## WHAT THIS TASK INVOLVES
Print the data again, exactly.

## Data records
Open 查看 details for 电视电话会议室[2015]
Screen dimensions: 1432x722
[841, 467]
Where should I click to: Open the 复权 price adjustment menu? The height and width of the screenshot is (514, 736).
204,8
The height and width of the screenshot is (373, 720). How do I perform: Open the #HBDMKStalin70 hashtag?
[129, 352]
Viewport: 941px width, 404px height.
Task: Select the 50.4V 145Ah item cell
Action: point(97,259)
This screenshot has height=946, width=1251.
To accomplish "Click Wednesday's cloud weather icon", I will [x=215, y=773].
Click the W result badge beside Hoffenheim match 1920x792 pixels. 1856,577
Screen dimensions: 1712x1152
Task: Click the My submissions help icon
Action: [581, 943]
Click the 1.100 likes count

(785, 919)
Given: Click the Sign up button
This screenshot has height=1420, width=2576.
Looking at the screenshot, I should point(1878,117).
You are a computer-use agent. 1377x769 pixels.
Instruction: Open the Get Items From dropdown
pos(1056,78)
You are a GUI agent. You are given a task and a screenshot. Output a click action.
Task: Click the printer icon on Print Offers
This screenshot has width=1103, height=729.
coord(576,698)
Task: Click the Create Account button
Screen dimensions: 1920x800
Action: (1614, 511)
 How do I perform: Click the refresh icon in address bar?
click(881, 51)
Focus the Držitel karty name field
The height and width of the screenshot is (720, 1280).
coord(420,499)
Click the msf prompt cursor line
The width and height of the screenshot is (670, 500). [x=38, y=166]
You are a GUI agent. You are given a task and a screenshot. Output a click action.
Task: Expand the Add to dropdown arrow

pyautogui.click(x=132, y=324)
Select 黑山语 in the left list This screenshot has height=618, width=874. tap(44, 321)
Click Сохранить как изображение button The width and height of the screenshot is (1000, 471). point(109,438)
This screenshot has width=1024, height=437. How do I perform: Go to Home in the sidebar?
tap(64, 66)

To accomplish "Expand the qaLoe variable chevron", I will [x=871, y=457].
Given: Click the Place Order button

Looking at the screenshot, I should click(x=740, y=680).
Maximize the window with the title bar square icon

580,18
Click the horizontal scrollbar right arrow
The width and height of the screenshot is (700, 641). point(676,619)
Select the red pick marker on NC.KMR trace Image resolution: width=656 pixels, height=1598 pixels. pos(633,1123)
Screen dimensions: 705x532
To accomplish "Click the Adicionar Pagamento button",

## ANSWER FOR THIS EXERCISE
Open 查看 details for 电视电话会议室[2015]
Screen dimensions: 1432x722
[841, 467]
Where should I click to: Open the 复权 price adjustment menu? The height and width of the screenshot is (514, 736).
204,8
The height and width of the screenshot is (373, 720). How do I perform: Open the #HBDMKStalin70 hashtag?
[129, 352]
Viewport: 941px width, 404px height.
Task: Select the 50.4V 145Ah item cell
Action: point(97,259)
This screenshot has height=946, width=1251.
To accomplish "Click Wednesday's cloud weather icon", I will [x=215, y=773].
Click the W result badge beside Hoffenheim match 1920x792 pixels. 1856,577
Screen dimensions: 1712x1152
Task: Click the My submissions help icon
Action: [581, 943]
Click the 1.100 likes count

(785, 919)
Given: Click the Sign up button
This screenshot has height=1420, width=2576.
Looking at the screenshot, I should point(1878,117).
You are a computer-use agent. 1377x769 pixels.
Instruction: Open the Get Items From dropdown
pos(1056,78)
You are a GUI agent. You are given a task and a screenshot. Output a click action.
Task: Click the printer icon on Print Offers
This screenshot has width=1103, height=729.
coord(576,698)
Task: Click the Create Account button
Screen dimensions: 1920x800
Action: (1614, 511)
 How do I perform: Click the refresh icon in address bar?
click(881, 51)
Focus the Držitel karty name field
The height and width of the screenshot is (720, 1280).
coord(420,499)
Click the msf prompt cursor line
The width and height of the screenshot is (670, 500). [x=38, y=166]
You are a GUI agent. You are given a task and a screenshot. Output a click action.
Task: Expand the Add to dropdown arrow

pyautogui.click(x=132, y=324)
Select 黑山语 in the left list This screenshot has height=618, width=874. tap(44, 321)
Click Сохранить как изображение button The width and height of the screenshot is (1000, 471). point(109,438)
This screenshot has width=1024, height=437. How do I perform: Go to Home in the sidebar?
tap(64, 66)

To accomplish "Expand the qaLoe variable chevron", I will [x=871, y=457].
Given: Click the Place Order button

Looking at the screenshot, I should click(x=740, y=680).
Maximize the window with the title bar square icon

580,18
Click the horizontal scrollbar right arrow
The width and height of the screenshot is (700, 641). point(676,619)
Select the red pick marker on NC.KMR trace Image resolution: width=656 pixels, height=1598 pixels. pos(633,1123)
Screen dimensions: 705x532
To accomplish "Click the Adicionar Pagamento button",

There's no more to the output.